Und diese Hingabe lohnt sich! Das Publikum traut sich kaum zu atmen, um den Vortrag und die Magie, die von ihm ausgeht, nicht zu zerstören. Die zarten Folk-Balladen vorgetragen mit der akustischen Gitarre und sporadisch von eine Keyboarderin begleitet, gehen nicht nur unter die Haut, sondern an die Nieren. Harding singt von Alkohol- und Drogenproblemen, von Alltagssorgen und dem Schlachtfeld der Liebe. Wer 2012 schon beim Weekender war, der wird sich sicher an Jacqueline Blouin erinnern, deren Auftritt damals ähnlich intensiv war.

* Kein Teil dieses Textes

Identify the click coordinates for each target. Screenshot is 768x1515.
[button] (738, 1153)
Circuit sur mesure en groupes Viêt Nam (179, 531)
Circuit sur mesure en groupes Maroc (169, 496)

Nach den Nerven, ist Harding dieses Jahr bis hierhin auf jeden Fall das zweite Highlight des diesjährigen Weekenders! Und dann gibt es nach dem grandiosen Konzert doch tatsächlich auch noch Vinyl zu kaufen und Aldous erscheint nach einer kurzen Zigarettenpause, um das erworbene schwarze Gold zu signieren. Alles perfekt! I'm in Love! Und auch wenn mir nicht alle in unserer Festivalgruppe zustimmten, behaupte ich auch heute noch, im absolut nüchternen Zustand, dass Aldous Harding und Scarlett Johansson definitiv eine Ähnlichkeit aufweisen.

Nach einem kurzen Blick ins Zelt, wo gerade AGNES OBEL performt, was bei dieser Art von Musik auf der lauten Zeltbühne nur sehr bedingt funktionieren kann, beschließe ich, der Alm treu zu bleiben und nicht wie eigentlich vorgesehen zu KULA SHAKER zu pilgern. Eine Fehlentscheidung, wie sich später noch zeigen wird.

Vor der Alm hat sich bereits eine riesige Schlange gebilde,t um JOHN PAUL WHITE zu sehen. Herr White ist mir bekannt als ein Teil der Folk-Duos The Civil Wars, welches sich 2014 trennte. Mal sehen, ob der Solokünstler White genau soviel zu bieten hat wie einst im Duo mit Joy Williams.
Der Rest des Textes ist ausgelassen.